__ACTION ITEM__
Using the entries below, write out the line with "The height and", the line with "Task: Click the Niche logo in the header", and every line in between, exactly as each is written.

▽

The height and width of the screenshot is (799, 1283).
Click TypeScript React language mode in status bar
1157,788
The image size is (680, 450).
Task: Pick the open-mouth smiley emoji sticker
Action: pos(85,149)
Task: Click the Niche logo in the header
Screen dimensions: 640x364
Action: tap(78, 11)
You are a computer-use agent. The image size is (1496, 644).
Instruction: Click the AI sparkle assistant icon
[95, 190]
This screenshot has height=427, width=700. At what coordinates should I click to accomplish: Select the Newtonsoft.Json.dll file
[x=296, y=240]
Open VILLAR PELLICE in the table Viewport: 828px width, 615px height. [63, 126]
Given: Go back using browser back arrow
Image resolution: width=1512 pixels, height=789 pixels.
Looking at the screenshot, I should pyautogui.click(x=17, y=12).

△
▽

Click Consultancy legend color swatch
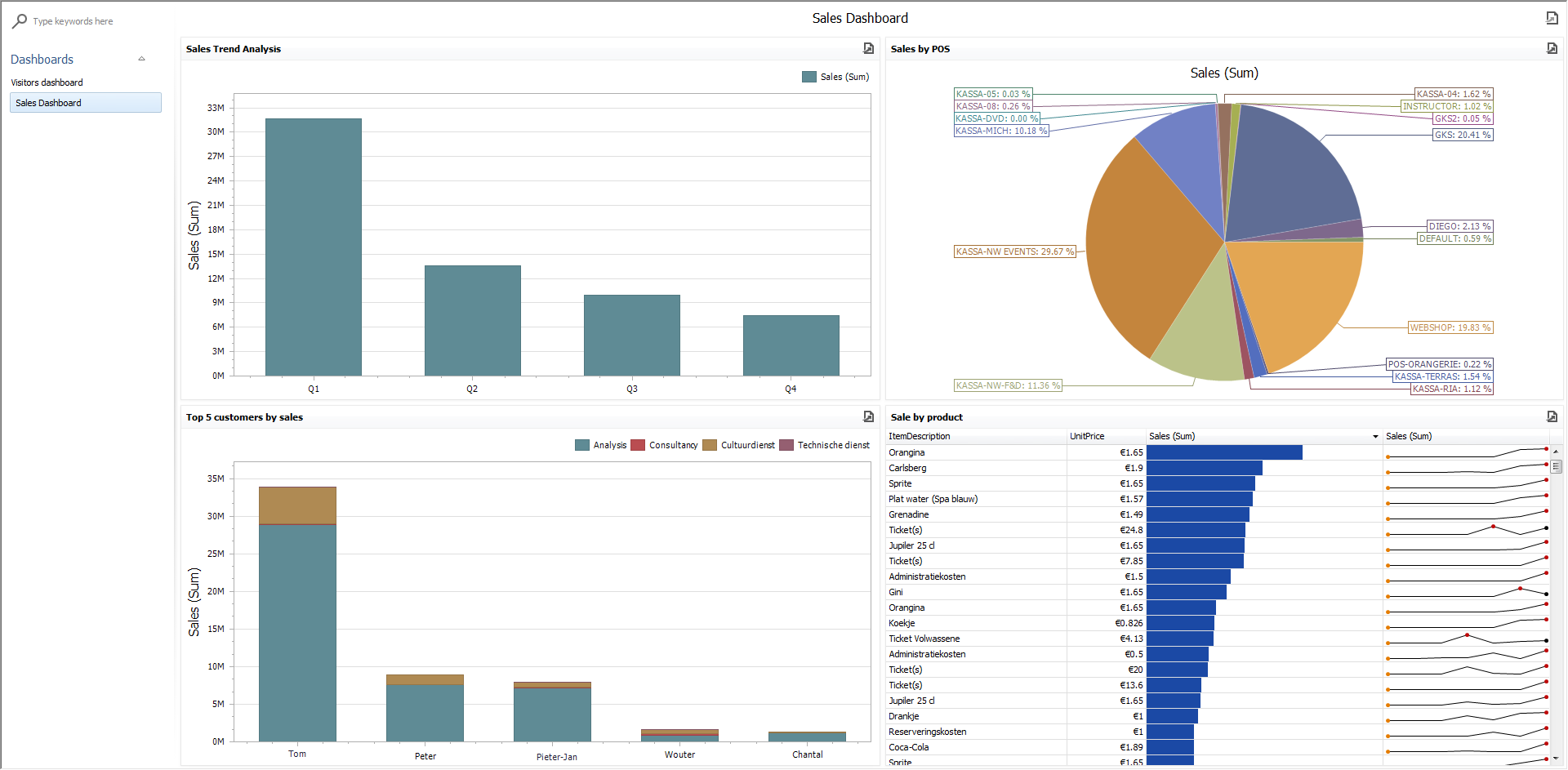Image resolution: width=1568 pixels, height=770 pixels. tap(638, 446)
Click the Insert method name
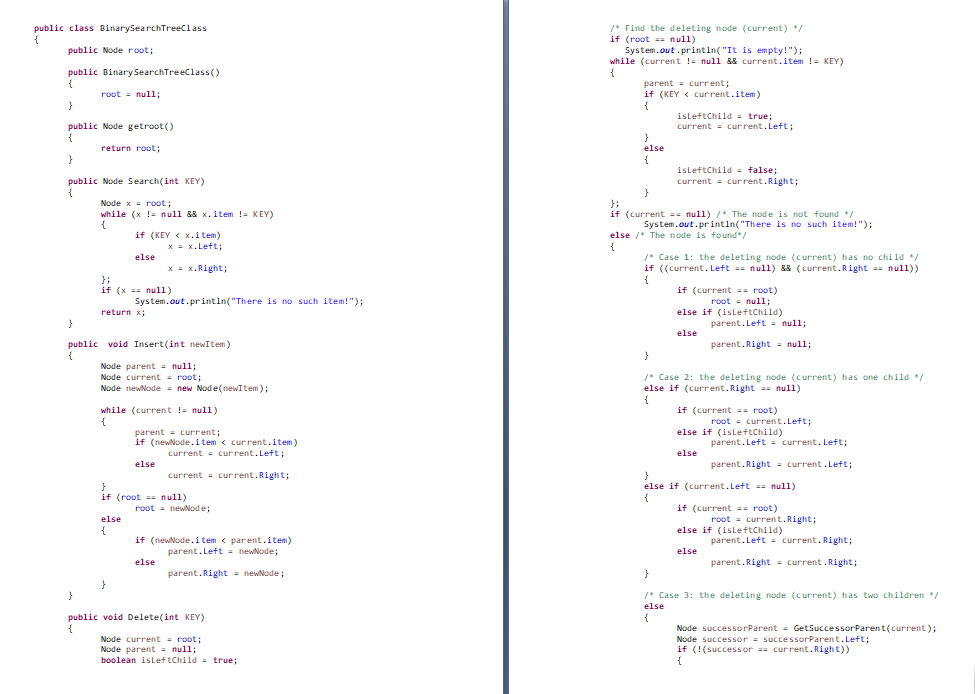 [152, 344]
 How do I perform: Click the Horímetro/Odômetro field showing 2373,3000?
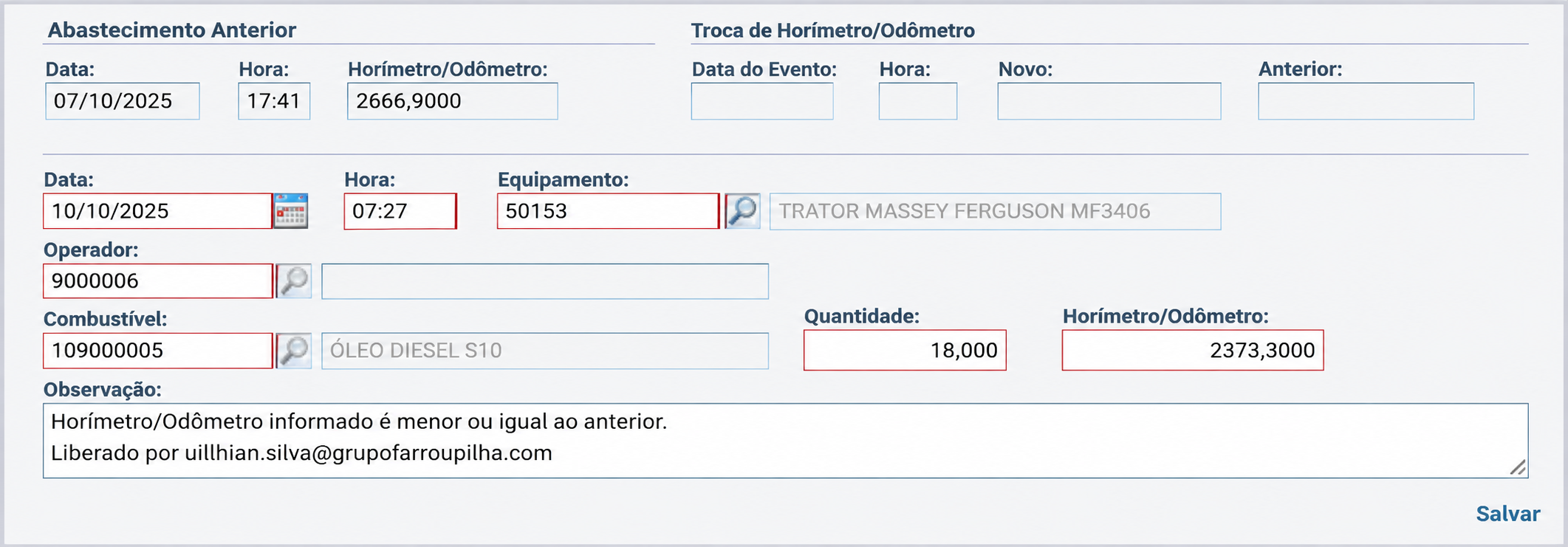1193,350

△

__RESPONSE TO THE TASK__
The height and width of the screenshot is (799, 1283).
Click TypeScript React language mode in status bar
1157,788
The image size is (680, 450).
Task: Pick the open-mouth smiley emoji sticker
Action: pos(85,149)
Task: Click the Niche logo in the header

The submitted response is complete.